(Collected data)
★ ★ ★ ★ ★ ★ ★
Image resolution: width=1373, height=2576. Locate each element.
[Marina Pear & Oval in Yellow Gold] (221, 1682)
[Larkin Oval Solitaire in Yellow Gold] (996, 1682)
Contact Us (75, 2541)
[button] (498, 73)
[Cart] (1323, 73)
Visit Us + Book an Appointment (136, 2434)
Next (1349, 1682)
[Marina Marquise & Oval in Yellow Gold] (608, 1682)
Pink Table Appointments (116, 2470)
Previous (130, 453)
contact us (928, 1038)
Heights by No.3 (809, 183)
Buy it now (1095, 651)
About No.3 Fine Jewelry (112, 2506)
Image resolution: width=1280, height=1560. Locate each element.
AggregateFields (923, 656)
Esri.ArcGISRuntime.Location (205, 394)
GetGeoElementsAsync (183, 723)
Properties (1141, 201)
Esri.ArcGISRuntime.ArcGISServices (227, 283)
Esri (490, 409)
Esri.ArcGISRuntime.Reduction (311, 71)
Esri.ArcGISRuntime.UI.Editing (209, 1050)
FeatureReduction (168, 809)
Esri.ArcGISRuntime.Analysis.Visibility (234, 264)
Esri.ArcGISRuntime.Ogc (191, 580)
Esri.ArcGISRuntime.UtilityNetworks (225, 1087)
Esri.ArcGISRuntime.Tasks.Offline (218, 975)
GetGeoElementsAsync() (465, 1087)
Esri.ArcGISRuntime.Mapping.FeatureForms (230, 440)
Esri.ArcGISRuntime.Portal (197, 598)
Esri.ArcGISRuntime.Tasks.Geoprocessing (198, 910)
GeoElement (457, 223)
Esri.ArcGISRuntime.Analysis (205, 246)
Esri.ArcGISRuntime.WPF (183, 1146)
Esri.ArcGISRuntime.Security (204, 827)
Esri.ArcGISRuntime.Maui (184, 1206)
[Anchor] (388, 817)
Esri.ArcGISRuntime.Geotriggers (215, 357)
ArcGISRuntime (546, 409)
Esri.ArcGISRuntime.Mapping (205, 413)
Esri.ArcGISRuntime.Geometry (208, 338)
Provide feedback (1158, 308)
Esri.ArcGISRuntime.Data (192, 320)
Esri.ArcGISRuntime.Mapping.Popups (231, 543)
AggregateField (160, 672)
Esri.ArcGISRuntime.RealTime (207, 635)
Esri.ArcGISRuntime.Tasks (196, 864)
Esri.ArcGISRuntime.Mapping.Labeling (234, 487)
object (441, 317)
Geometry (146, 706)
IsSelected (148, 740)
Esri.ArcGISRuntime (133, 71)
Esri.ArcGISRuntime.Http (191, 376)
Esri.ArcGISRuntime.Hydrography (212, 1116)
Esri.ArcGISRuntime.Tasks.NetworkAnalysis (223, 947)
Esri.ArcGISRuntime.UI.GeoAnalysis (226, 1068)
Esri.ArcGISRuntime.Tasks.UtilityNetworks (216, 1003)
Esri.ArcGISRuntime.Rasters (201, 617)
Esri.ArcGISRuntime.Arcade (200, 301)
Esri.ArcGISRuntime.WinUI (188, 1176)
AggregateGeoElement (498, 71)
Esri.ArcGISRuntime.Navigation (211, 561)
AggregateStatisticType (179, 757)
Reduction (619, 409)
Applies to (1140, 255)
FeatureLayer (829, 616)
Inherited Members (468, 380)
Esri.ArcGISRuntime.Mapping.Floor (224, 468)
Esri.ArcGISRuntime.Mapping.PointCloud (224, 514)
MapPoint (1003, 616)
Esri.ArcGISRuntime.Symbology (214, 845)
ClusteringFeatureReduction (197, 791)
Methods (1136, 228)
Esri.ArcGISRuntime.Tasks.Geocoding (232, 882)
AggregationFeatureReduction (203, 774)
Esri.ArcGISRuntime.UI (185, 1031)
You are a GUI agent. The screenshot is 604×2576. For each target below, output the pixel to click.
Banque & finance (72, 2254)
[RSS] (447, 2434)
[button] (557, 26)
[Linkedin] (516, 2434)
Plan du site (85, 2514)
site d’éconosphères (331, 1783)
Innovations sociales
★ ★ ★ ★ ★ ★ ★
What the task requires:
Each line above with the word "Locate" needs to be copied.

Result:
Image resolution: width=1373, height=2576. Locate each element.
Image resolution: width=1280, height=1560. Locate each element.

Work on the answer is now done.